In contrast to these unambiguous statements of waiver, section 89.004 makes no reference whatever to a waiver of sovereign immunity. The interpretation of section 89.004 by the Jensen court and the majority in Pelzel, in effect, completely eliminates the county's sovereign immunity and merely imposes a condition precedent to filing suit.
It cannot be said that section 89.004 clearly and unambiguously waives sovereign immunity. Furthermore, the treatment of section 89.004 as a waiver of immunity is inconsistent with the supreme court's determination in Essenburg that section 89.004 is “nothing more than a notice statute” and the court's holding that the statute is not jurisdictional. Essenburg, 988 S.W.2d at 188-89. The statute cannot be both jurisdictional and non-jurisdictional. Accordingly, we hold that section 89.004 does not constitute the legislature's waiver of sovereign immunity on suits against a county.
We overrule Taub's issue on appeal and affirm the judgment of the trial court.
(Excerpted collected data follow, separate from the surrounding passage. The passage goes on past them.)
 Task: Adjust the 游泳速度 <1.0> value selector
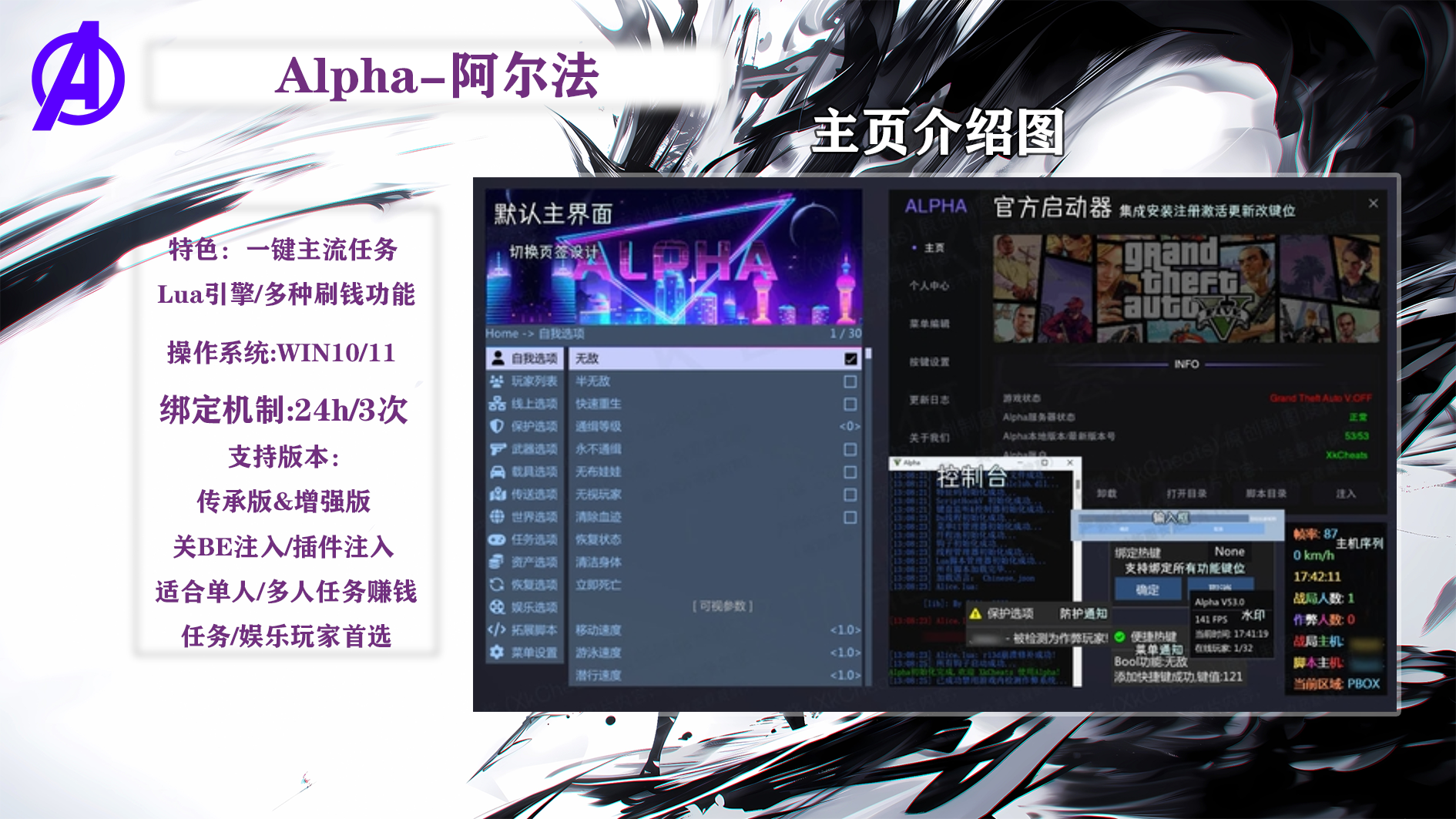845,653
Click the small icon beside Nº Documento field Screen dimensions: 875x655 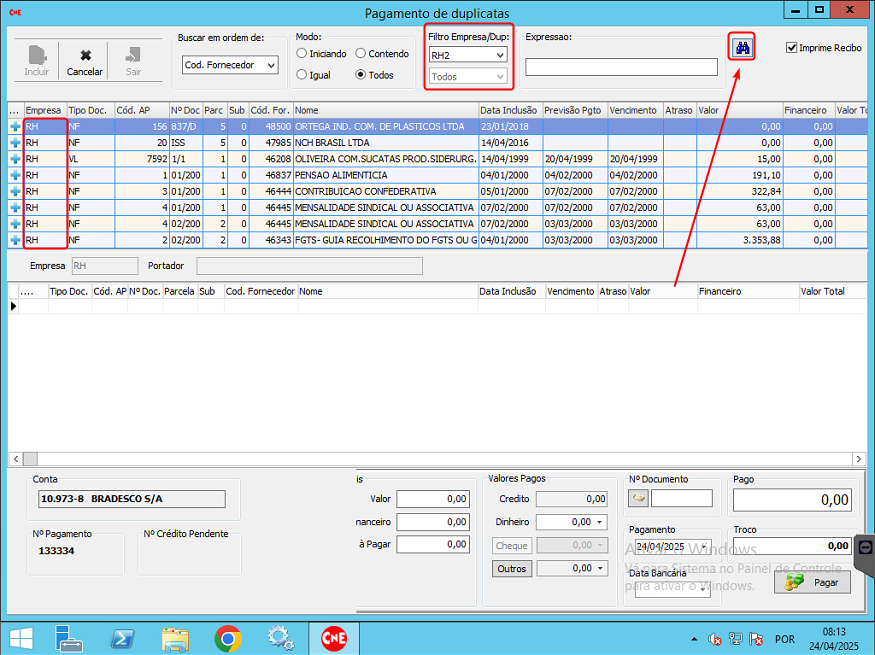(x=638, y=498)
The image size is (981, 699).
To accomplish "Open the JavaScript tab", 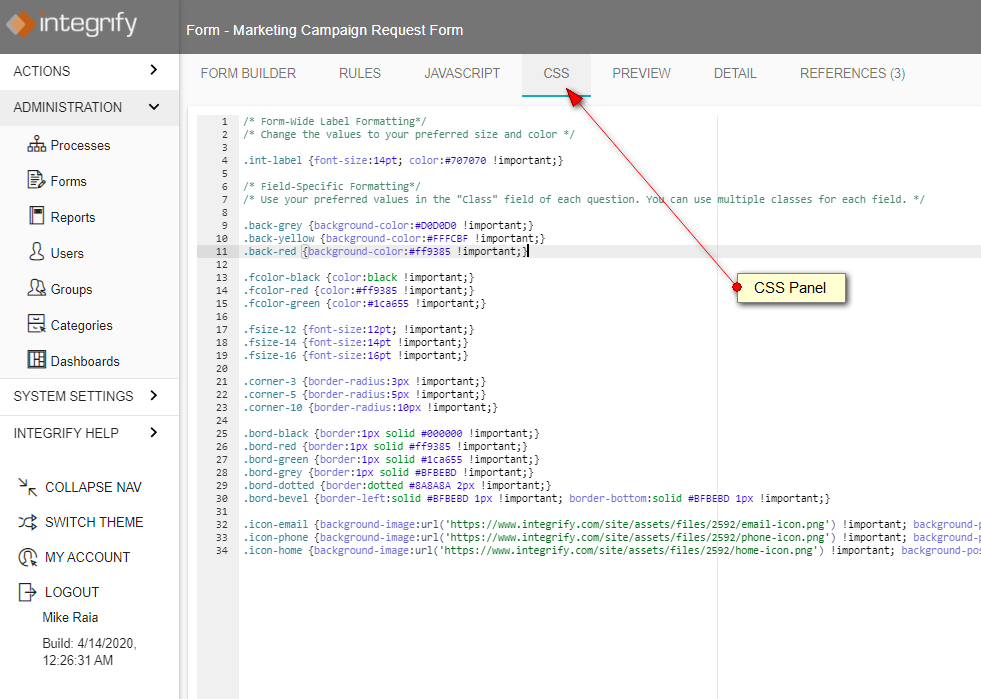I will (462, 73).
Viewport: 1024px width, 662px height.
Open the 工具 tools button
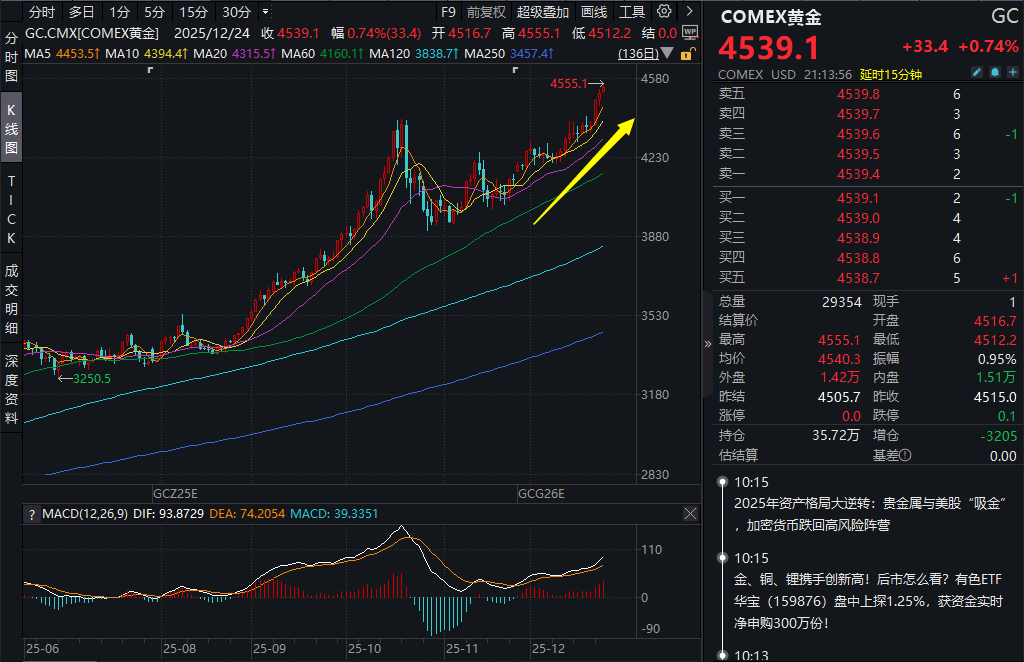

1. The sequence of events relating to these two cases is as follows:Nov. 12, 1975 C.A. Dwyer 1962 Trust v. Ben Taub: agreed final judgment signed.1983 Harris County v. Henry J.N. Taub: condemnation suit filed; Taub counterclaimed against Harris County Flood Control District for claims related to 1975 judgment.Sept. 9, 1992 Harris County v. Henry J.N. Taub: final judgment awarding Taub $148,694 for condemned property; Taub appealed.Sept. 1993 C.A. Dwyer 1962 Trust v. Ben Taub: Henry Taub filed petition for bill of review of 1975 judgment.March 21, 1996 Harris County v. Henry J.N. Taub: 1992 judgment affirmed in Taub v. Harris County and Harris County Flood Control District.Feb. 10, 2000 C.A. Dwyer 1962 Trust v. Ben Taub: Harris County and Harris County Flood Control District filed amended plea to jurisdiction asserting sovereign immunity.March 8, 2000 C.A. Dwyer 1962 Trust v. Ben Taub: final order on bill of review granting plea to jurisdiction; Taub appeals.
2. Although we may consider evidence when necessary to resolve the jurisdictional issues raised, see Bland Independent School District v. Blue, 34 S.W.3d 547, 555 (Tex.2000), there are no jurisdictional facts at issue in this case.
3. The wording of section 89.004 and former section 81.041 is the same. The legislature renumbered former section 81.041 as 89.004 in 1999. Act of April 23, 1999, 76th Leg., R.S., ch. 62, § 13.03(b), 1999 Tex. Gen. Laws 127, 340. For the sake of clarity, both will be referred to in this opinion as section 89.004.
MICHAEL H. SCHNEIDER, Chief Justice.